MIZRAHI VILLA 2: fronting Road 18 with its large garden reaching road 81. For several years it was home to Emanuel
Mizrahi Pasha's daughter Lydia with her husband Raoul Farahat and their children Indji and Jean.
Sometime residents of this villa included Abdel Aziz Sharara Pasha with his wife Hanaar and their five sons:
Ambassadors Eyup, Youssef, Mohammed and engineer Omar and musicologist Tarek; also a tenant in this villa was AUC
Professor John Rodenbeck with his wife Buffy and son Max author of Cairo City Victorious. First to go was
the villa's garden. Eventually the villa itself was pulled down in 1993. Garden and villa made way for three high
rise apartment buildings in the by now proliferating Rocaca style
MIZRAHI VILLA 3: following the death of Princess Ulfet Osman Fazil, the long-time resident of this corner Mizrahi villa overlooking Mosseri Roundabout, it remained semi-abandoned having been occupied by squatters falsely claiming to have purchased it from Emanuel Mizrahi Pasha. Lydia Mizrahi's attempts at recuperating her remaining three villas having failed, the illegal squatter sold it to a developer who immediately pulled it down in 1993-4 to make way for an apartment building
MIZRAHI VILLA 4: The fourth villa which interrupts Road 19 is still with us today leased to the Swiss Embassy. Previous occupants de marque included Seifullah Yussri Pasha and his third wife Princess Zeinab Hilmi and later Ambassador Hussein Rady Bey and his wife Princess Nimetullah Halim and their daughters Amina and Faiza. Later, during the Nasser era, a corrupt woman MP "acquired" part of its garden during and proceeded to construct an unsavory apartment building in the villa's garden.

+ + +

• [To do]
1. In the passage on the Mizrahi villas, explain why the developer pulled down Mizrahi Villa 3 in 1993-4.
2. According to the passage on the Mizrahi villas, which embassy now leases the fourth villa?
3. Reproduce the part of the passage on the Mizrahi villas between "MIZRAHI VILLA 2: fronting" and "Indji and Jean.", inclusive.

+ + +

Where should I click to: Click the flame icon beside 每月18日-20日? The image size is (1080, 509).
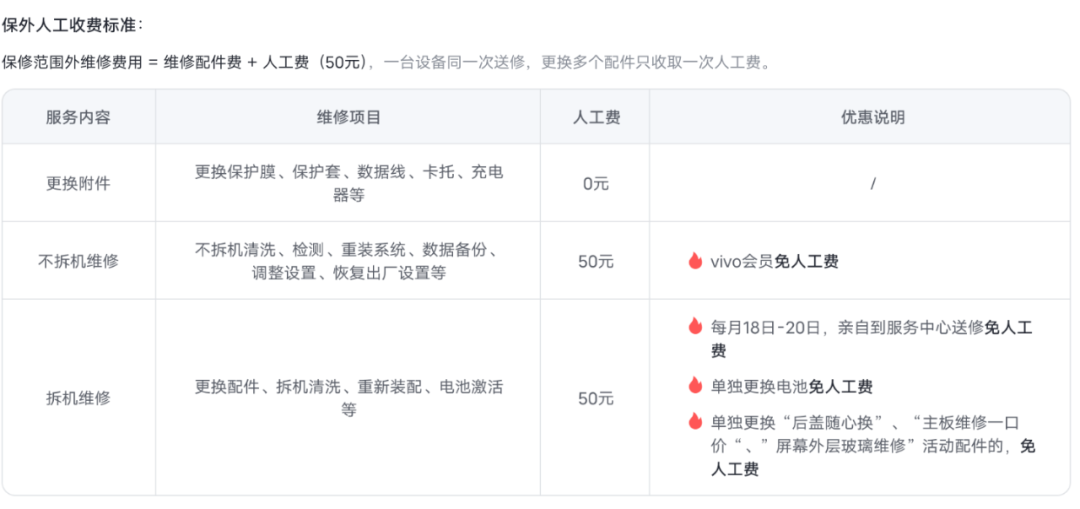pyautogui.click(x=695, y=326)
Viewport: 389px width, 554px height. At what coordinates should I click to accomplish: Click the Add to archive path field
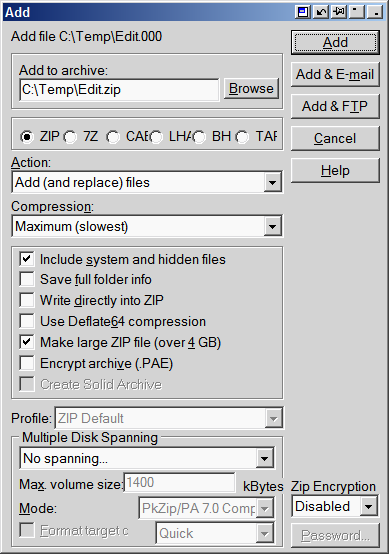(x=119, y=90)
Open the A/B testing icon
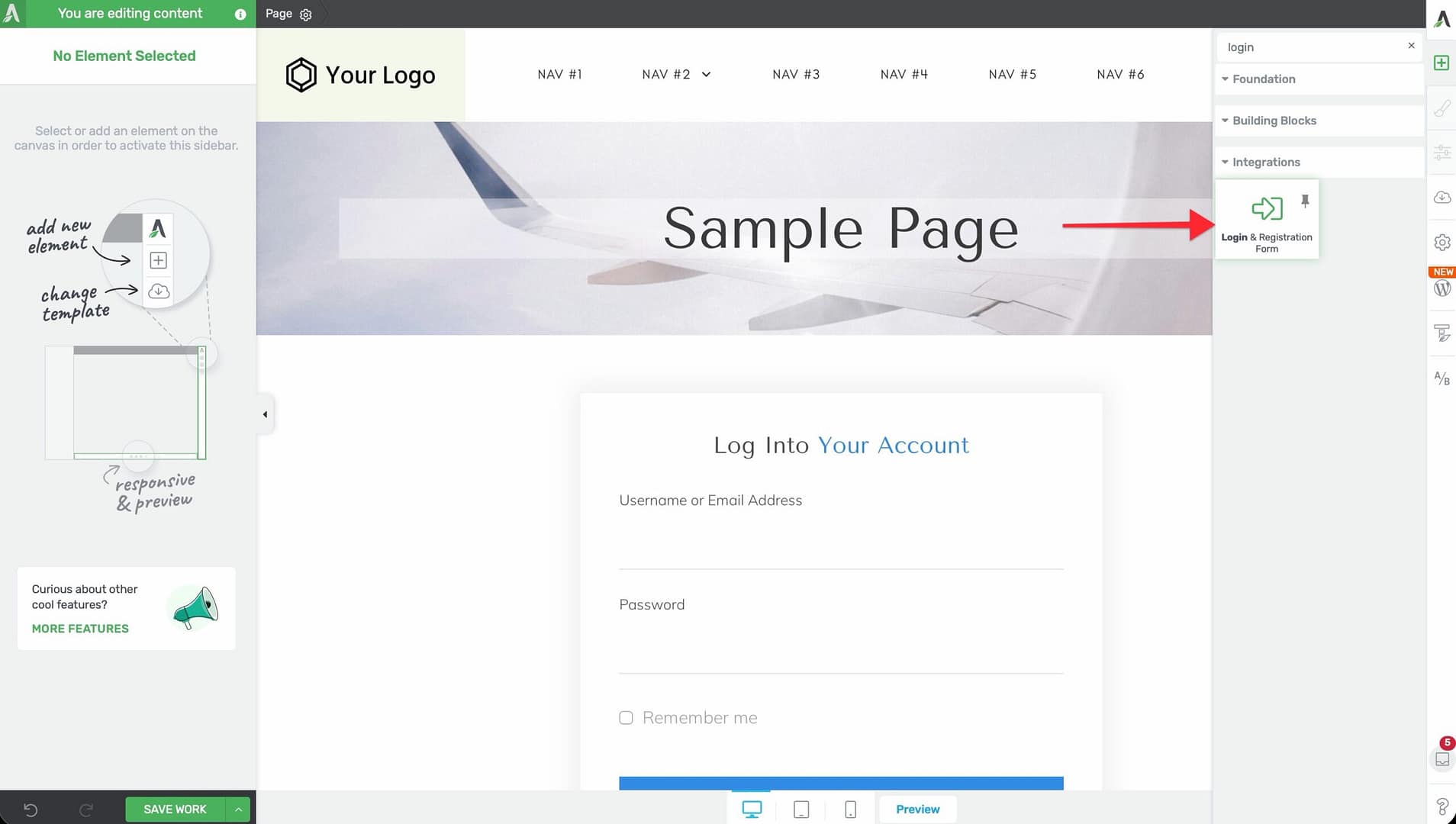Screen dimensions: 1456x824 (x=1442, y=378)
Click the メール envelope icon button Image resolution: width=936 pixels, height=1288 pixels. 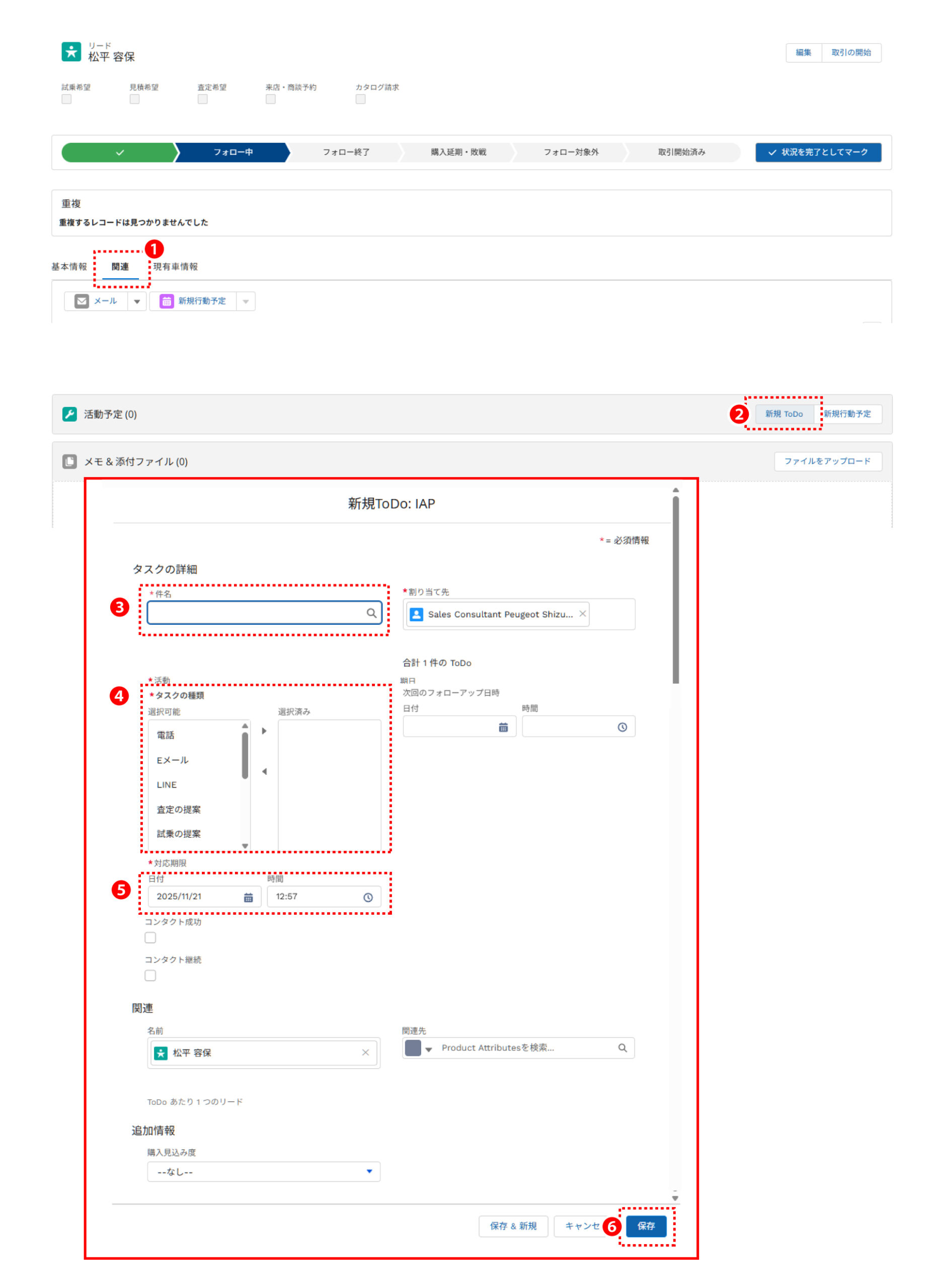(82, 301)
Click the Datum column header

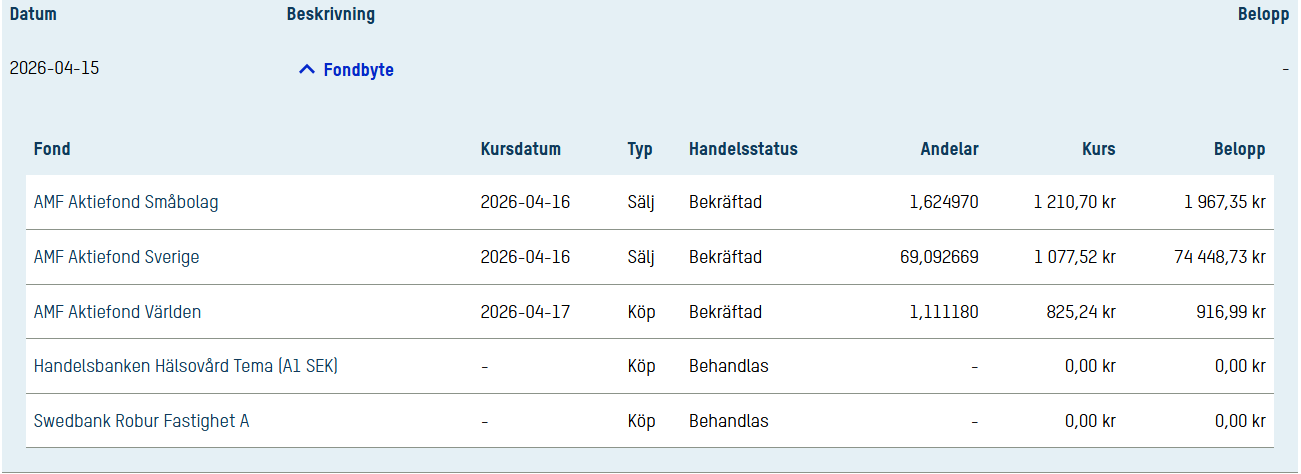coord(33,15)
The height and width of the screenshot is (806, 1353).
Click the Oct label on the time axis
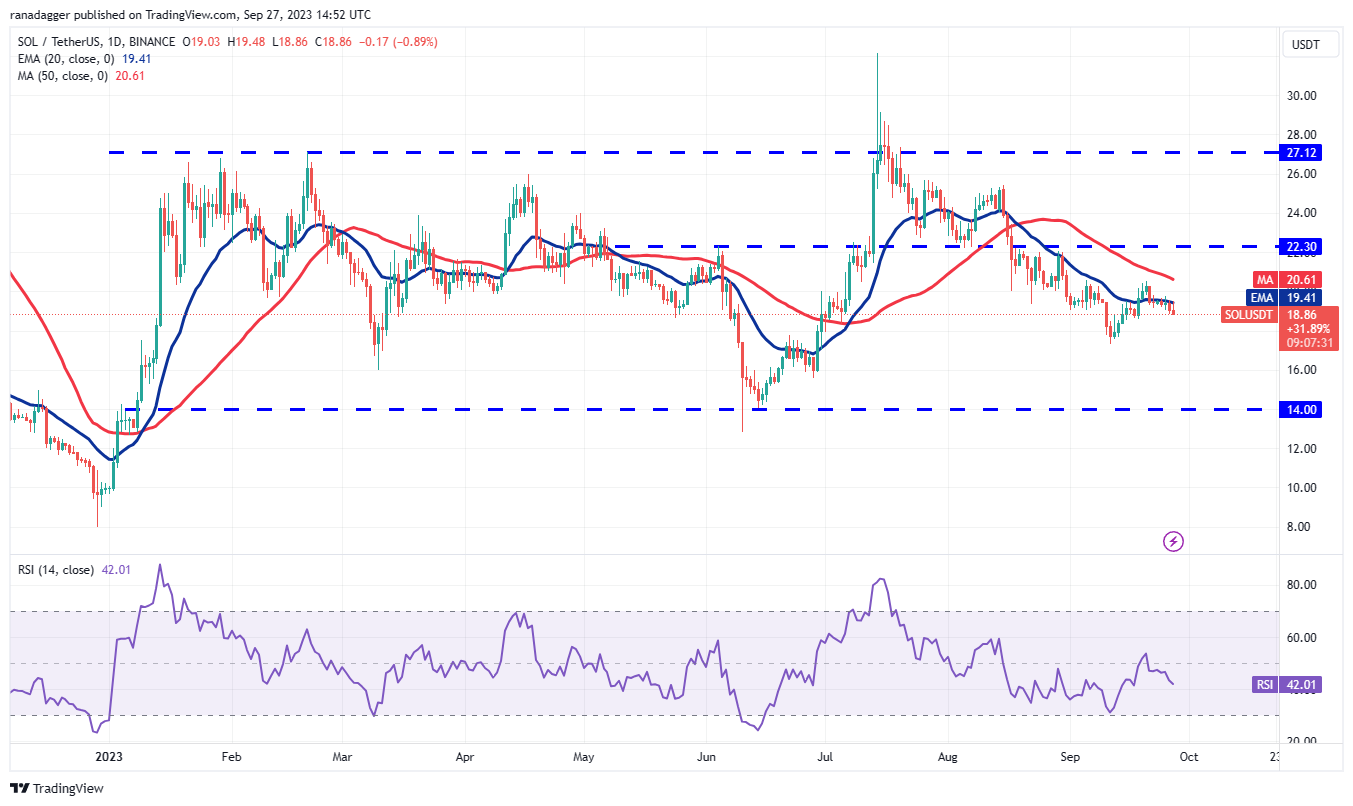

+ + +

• [Solution list]
1. The developer pulled it down to make way for an apartment building. The illegal squatter had sold the villa to that developer after Lydia Mizrahi failed to recover her remaining three villas.

2. The Swiss Embassy.

3.
MIZRAHI VILLA 2: fronting Road 18 with its large garden reaching road 81. For several years it was home to Emanuel
Mizrahi Pasha's daughter Lydia with her husband Raoul Farahat and their children Indji and Jean.